Submission on Marlborough Long Term Plan 2018-2028
On behalf of Port Underwood Association
PO Box 59, Blenheim 7240
port.underwood.association@gmail.com
This submission is made on behalf of The Port Underwood Association Incorporated (the Association) membership of which is open to persons having a meaningful interest in Port Underwood.
The Association is charged with representing the members’ views which are gathered through meetings, emails, personal discussions and surveys, and to act on their behalf in matters which affect the area.
Summary
- The Port Underwood Association realizes that effective governance requires money to operate and provide on-going benefits to its citizens. A rating system is an effective way of doing this. We also realize that many basic core functions of the Marlborough District Council benefit all of Marlborough including ratepayers in Port Underwood. However in reviewing this Long Term Plan we do not see many listed activities where we are direct beneficiaries.
- We submit that a level of service and performance measures for unsealed roads needs to be included in the Road Infrastructure Plan.
- We submit that if the system of distributing rates allocations is to change then the new system needs to be transparent and analysed with well-reasoned discussions as to how the new distribution is derived.
Discussion on Consultation Document
Part one – Investing in Infrastructure
Very few of these activities pertain to the Port Underwood area except renewal of roads and bridges and resilience to climate change. In the budgeting papers the main discussion regarding unsealed roads is about the increased costs of gravel. There is no mention of increased services and overall improvement in the condition of the existing unsealed roads.
The Port Underwood Association acknowledges that a key tool for management of the road network is the Road Infrastructure Activity Management Plan (AMP) which determines levels of service to be provided out to 2025. While there are detailed levels of service and performance measures for the 917km of sealed roads, there is an absence of any corresponding levels of service and performance measures for the 630kms of unsealed roads within the AMP.
It is noted that the (Draft) Marlborough Regional Land Transport Plan 2015-2021 and Statement of Proposal Mid Term Review provides costings for maintenance operations and renewal activities (proposed) at Table 7. Included in this is a budget to undertake unsealed road maintenance.
While acknowledging the planned forecast of expenditure for unsealed roads, the Port Underwood Association is concerned that without prescribed levels of service and performance measures, effectiveness cannot be measured and the ability to maintain an expected level of quality on our roads will be hampered.
Utilising ONRC guidelines, without performance measures the Association questions the ability to demonstrate the robustness of the overall maintenance programme, robustness of individual treatments, and the ability to determine the delivery of planned works against an agreed level of service.

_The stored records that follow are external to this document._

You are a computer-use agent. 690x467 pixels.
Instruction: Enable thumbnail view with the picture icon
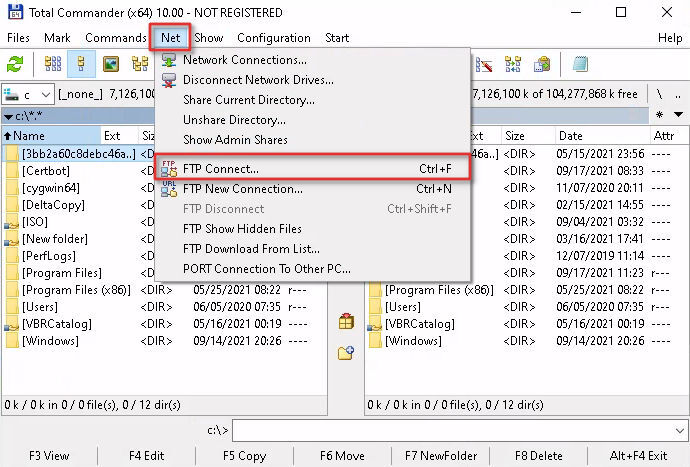pyautogui.click(x=111, y=65)
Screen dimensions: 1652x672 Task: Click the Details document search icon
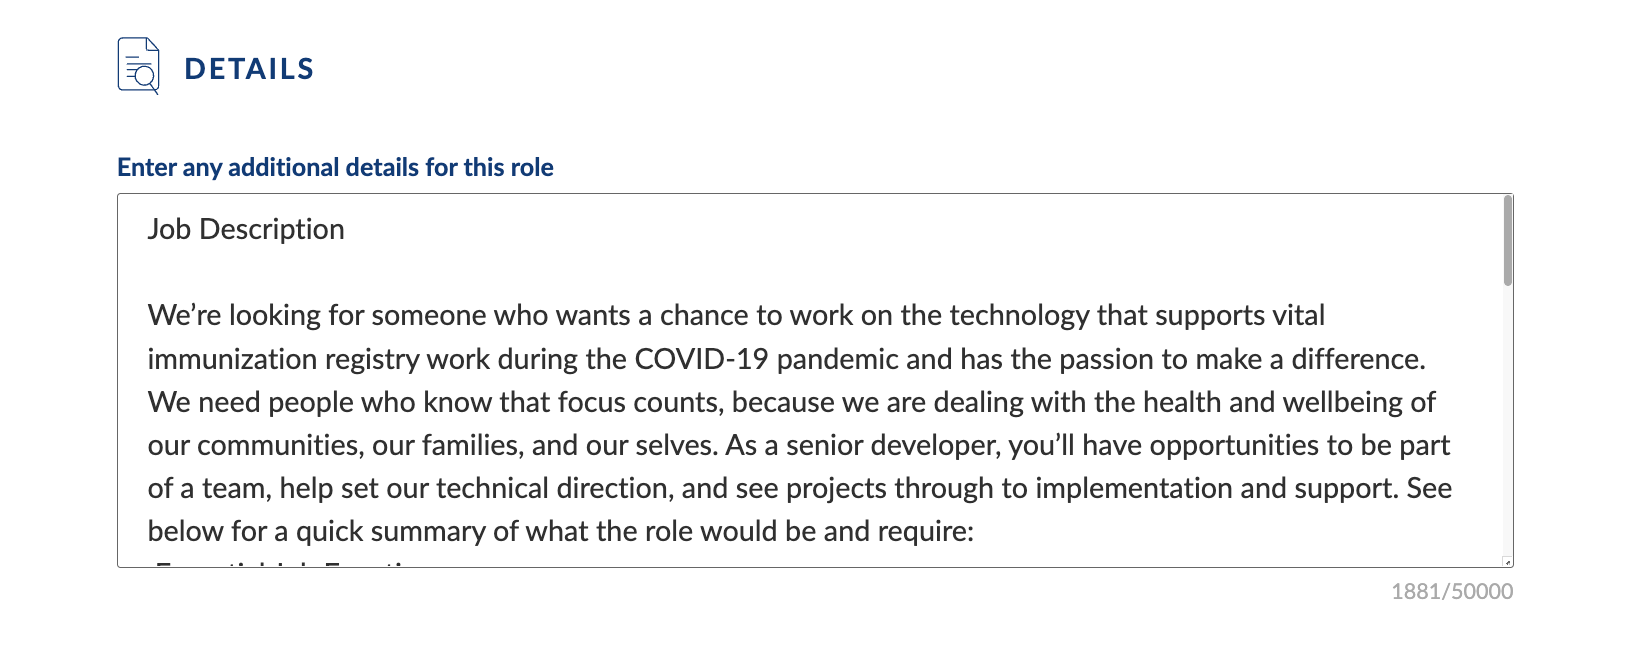(x=138, y=66)
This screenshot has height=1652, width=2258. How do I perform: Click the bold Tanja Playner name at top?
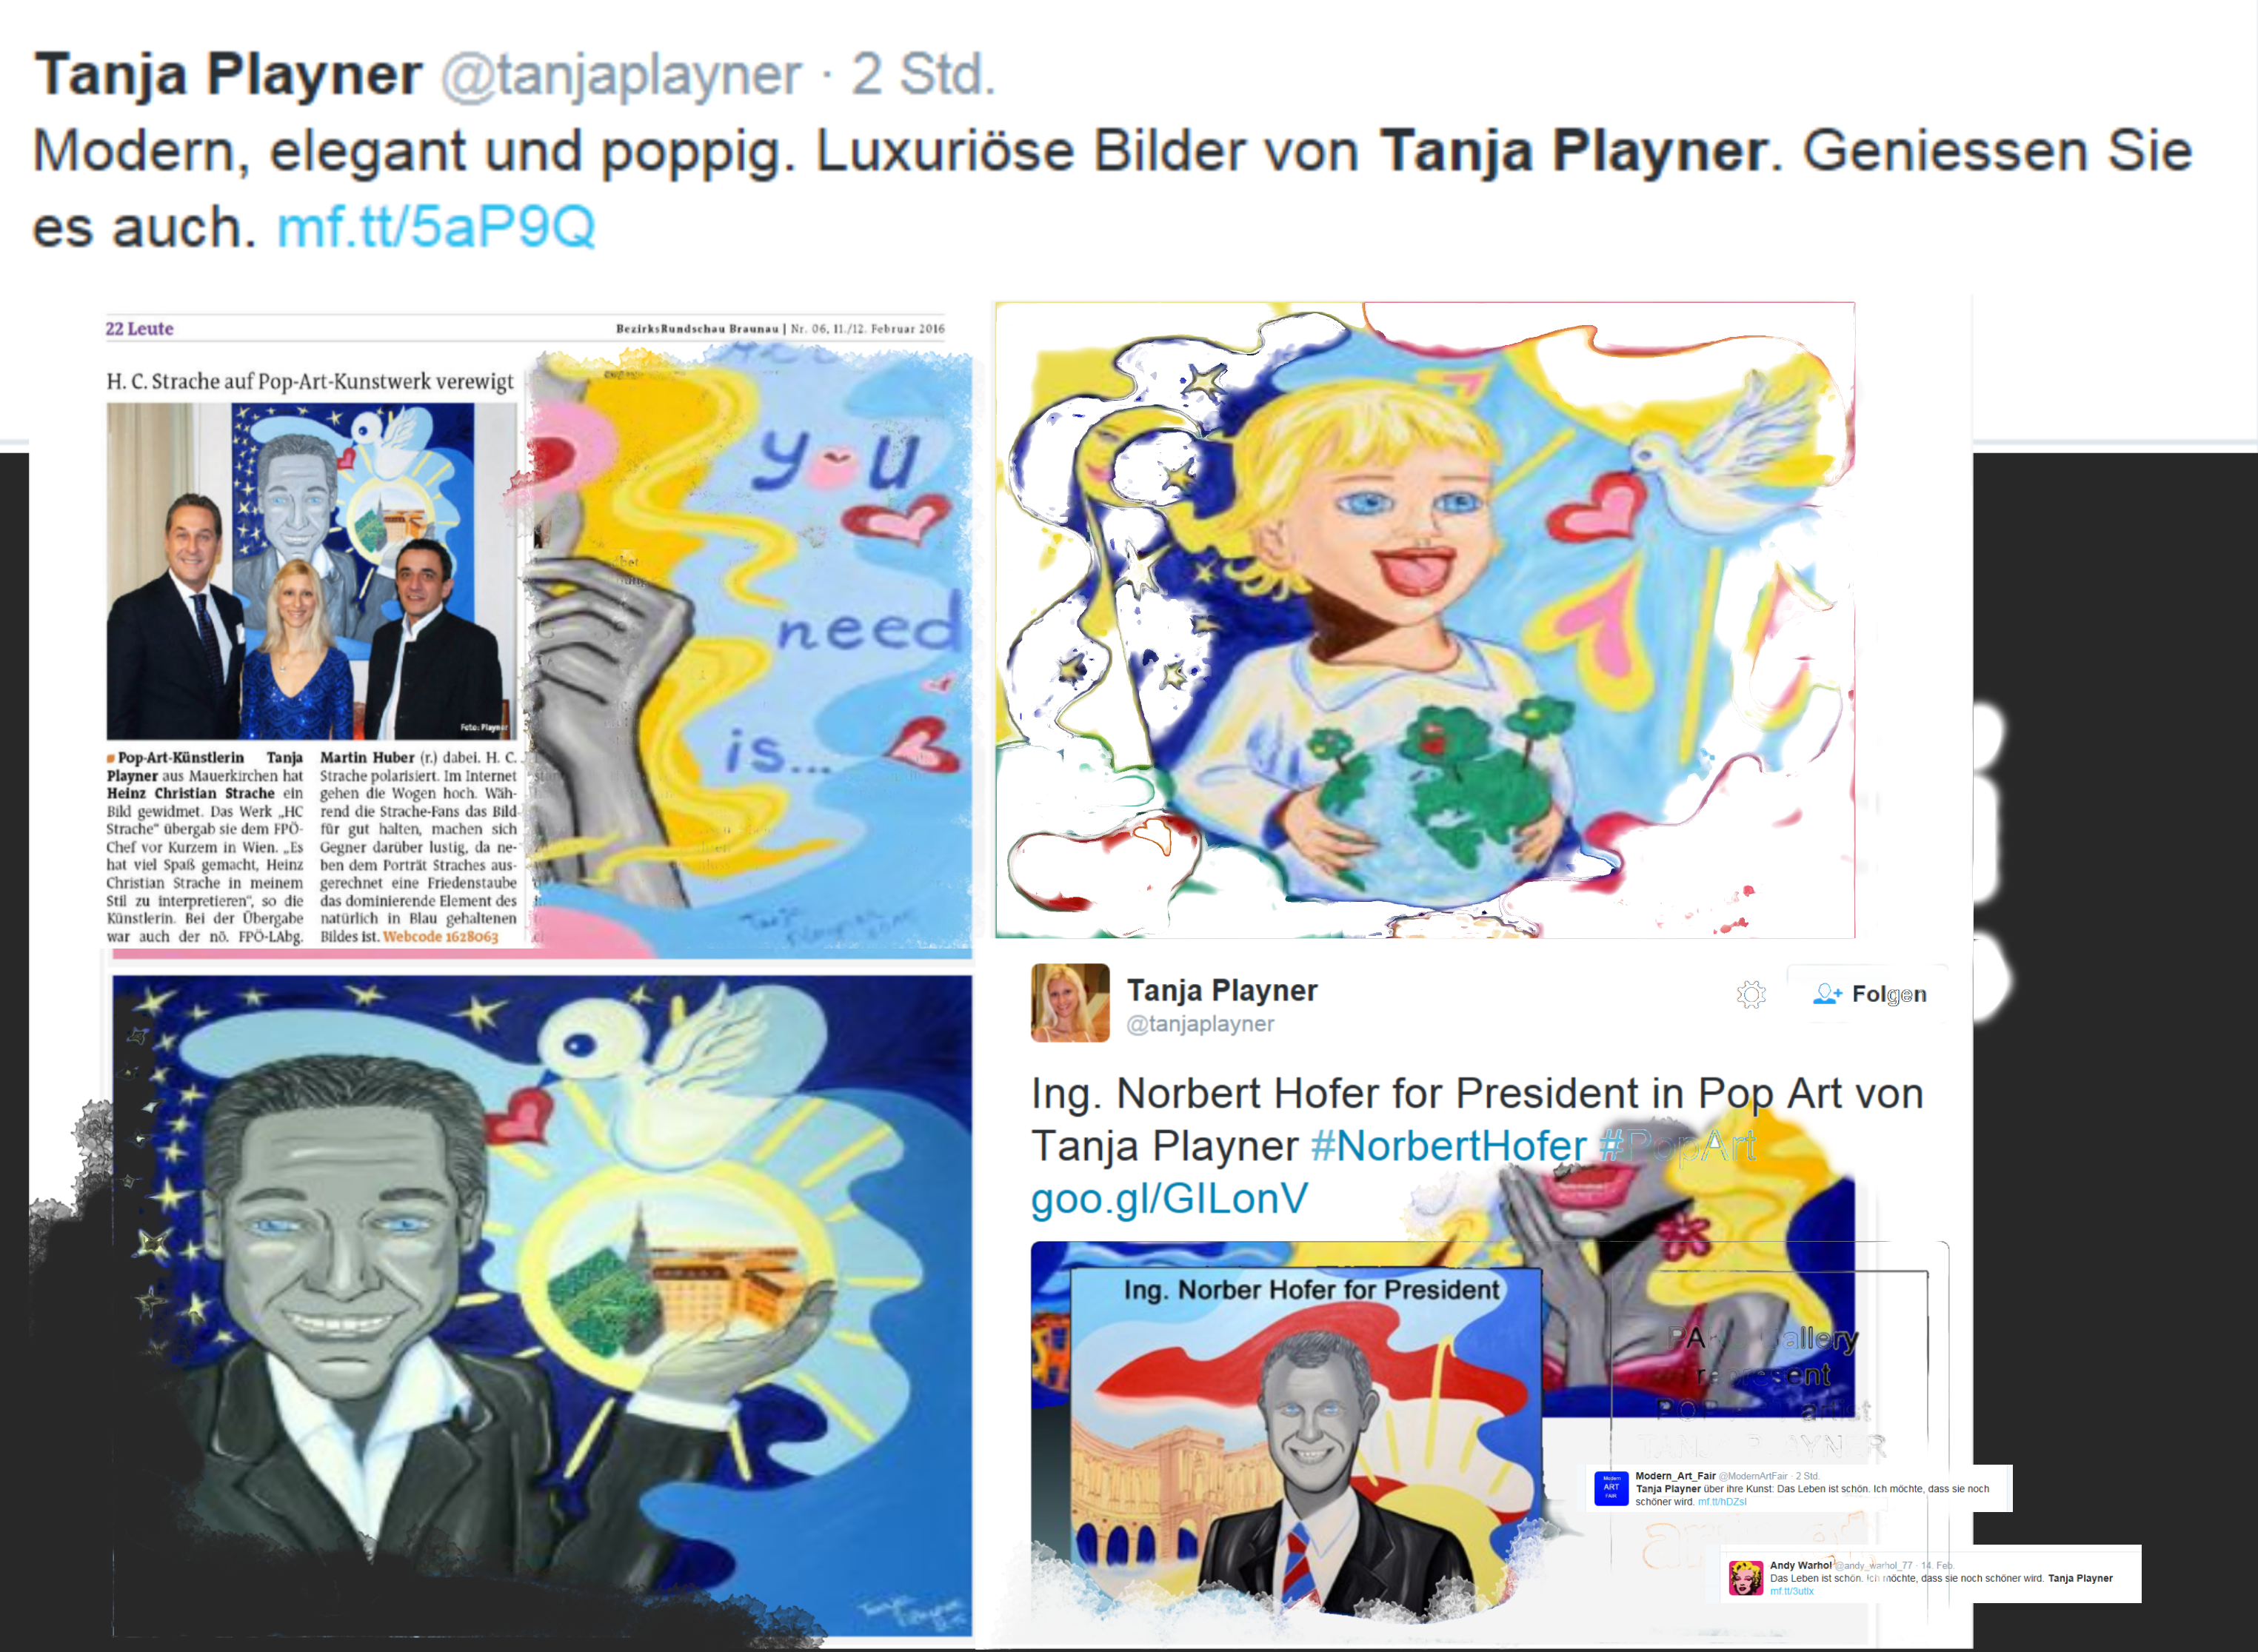(x=228, y=75)
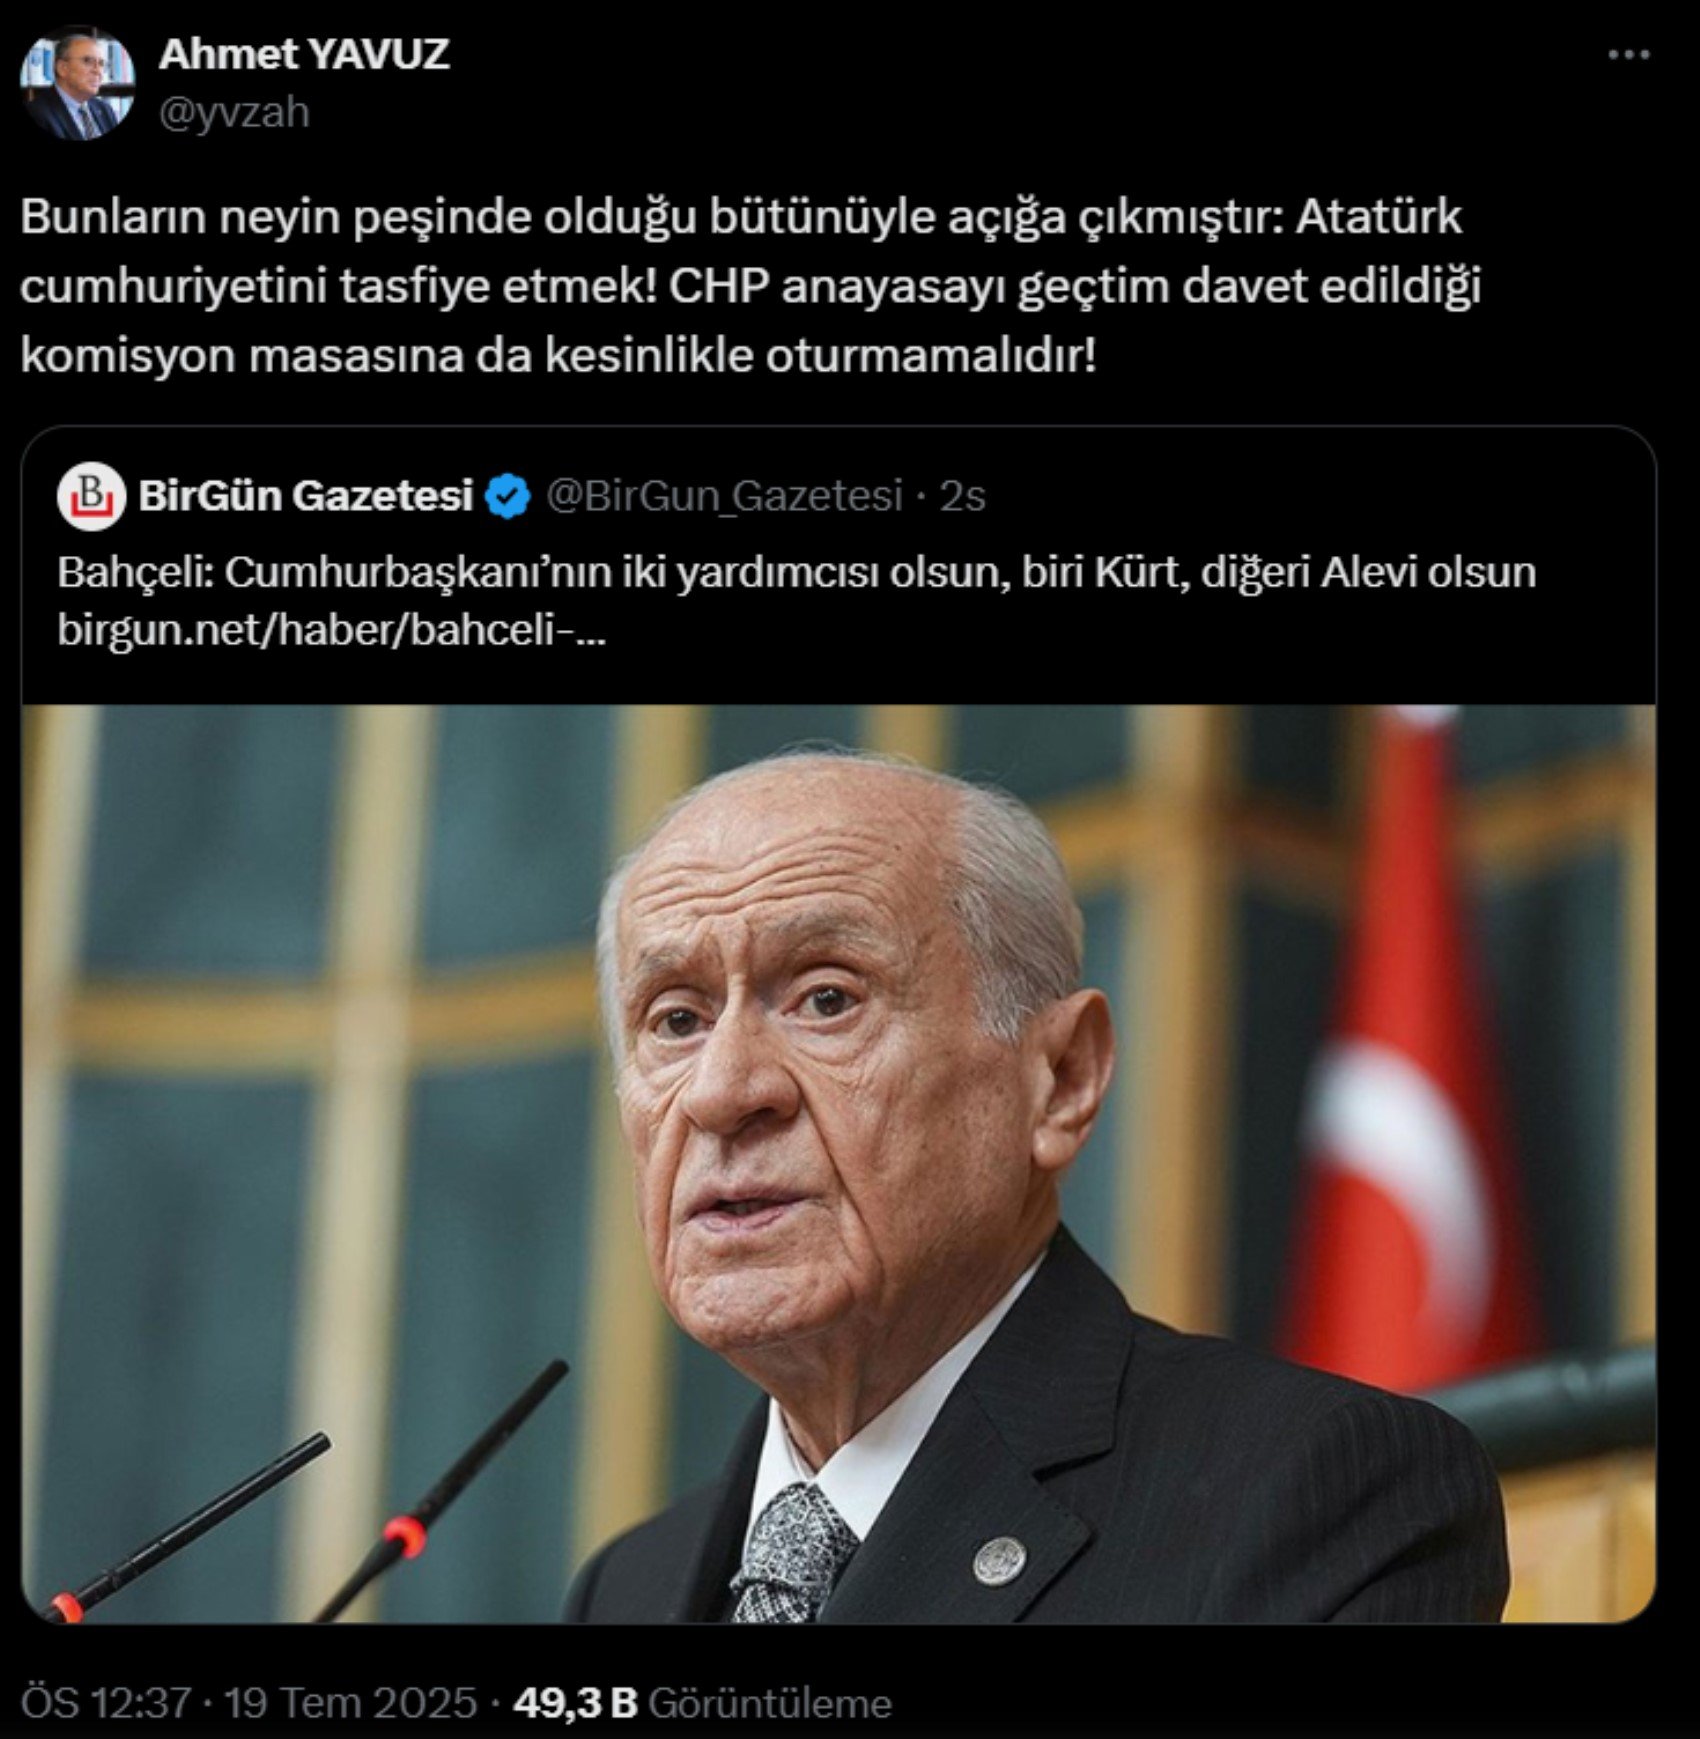Click the BirGün Gazetesi red B logo
Image resolution: width=1700 pixels, height=1739 pixels.
tap(91, 496)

We therefore submit that levels of service and performance measures for unsealed roads must be included in the Marlborough Long Term Plan 2018-2028.
Part two – Investing in the Environment
While the Port Underwood Association supports increased environmental studies and actions based on those studies, to date there has been very little environmental study by MDC in the Port Underwood area and none of the proposed environmental projects in this plan include the Port Underwood area.
Part three – Investing in the Economy
Option 1 – None of these proposals are aimed at or will benefit Port Underwood.
Part four – Investing in other projects
None of these projects are aimed directly at Port Underwood and we do not see any analysis of the level of benefits that will be received by our area.
Part six – Emergency events
We do not have a collective opinion on this subject.
Part seven – Moving to a fairer rating system
We agree that the older capped system of rate distribution needs to be updated. However a new system must have credible analysis of the weightings for various sectors. For example, we do not support a significant reduction in the weighting for the commercial/industrial sector, who will be the direct beneficiaries, for the Economic Development spending which will require an increased contribution from the rural/residential sector. The “benefit flow down effect” theory that presumably this change is based on is not well proved nor has been studied in this case.
In Port Underwood, the major commercial industries can be seen as extractive activities. They remove resources from the area, not enhance resources, while using human resources mainly based in other areas rather than locally. As a result of some of these activities we find a decrease in amenity values rather than an enhancement and therefore it is hard to reason why the average Port Underwood ratepayer should be paying more (and direct beneficiaries less) for economic development which can be detrimental rather than beneficial.
We do not view economic development funding as wrong but feel the financial costs should be assigned to the direct beneficiaries of those activities.